Second‐Generation Inhibitors of the Mitochondrial Permeability Transition Pore with Improved Plasma Stability

Excessive mitochondrial matrix Ca2+ and oxidative stress leads to the opening of a high‐conductance channel of the inner mitochondrial membrane referred to as the mitochondrial permeability transition pore (mtPTP). Because mtPTP opening can lead to cell death under diverse pathophysiological conditions, inhibitors of mtPTP are potential therapeutics for various human diseases. High throughput screening efforts led to the identification of a 3‐carboxamide‐5‐phenol‐isoxazole compounds as mtPTP inhibitors. While they showed nanomolar potency against mtPTP, they exhibited poor plasma stability, precluding their use in in vivo studies. Herein, we describe a series of structurally related analogues in which the core isoxazole was replaced with a triazole, which resulted in an improvement in plasma stability.

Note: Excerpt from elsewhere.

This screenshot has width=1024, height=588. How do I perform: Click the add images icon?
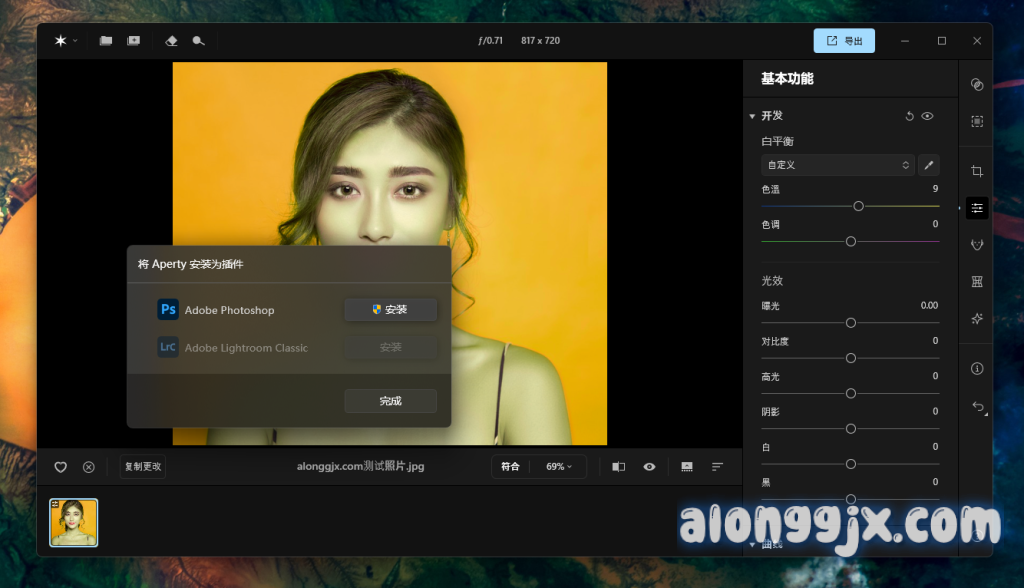[x=133, y=41]
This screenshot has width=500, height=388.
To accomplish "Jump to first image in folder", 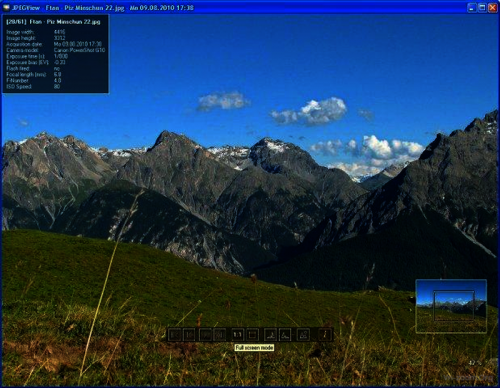I will 175,334.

These analogues were readily generated using the copper‐catalyzed “click chemistry”. One analogue, N‐(5‐chloro‐2‐methylphenyl)‐1‐(4‐fluoro‐3‐hydroxyphenyl)‐1H‐1,2,3‐triazole‐4‐carboxamide (TR001), was efficacious in a zebrafish model of muscular dystrophy that results from mtPTP dysfunction whereas the isoxazole isostere had minimal effect. Our first‐generation mitochondrial permeability transition pore (mtPTP) inhibitors, such as 63, suffer from suboptimal mouse plasma stability. Herein we describe design, synthesis and in vitro characterization of triazole‐based second‐generation mtPTP inhibitors with significantly improved mouse plasma stability. Further, we validate the therapeutic potential of newly synthetized inhibitor TR001 in a zebrafish model of muscular dystrophy.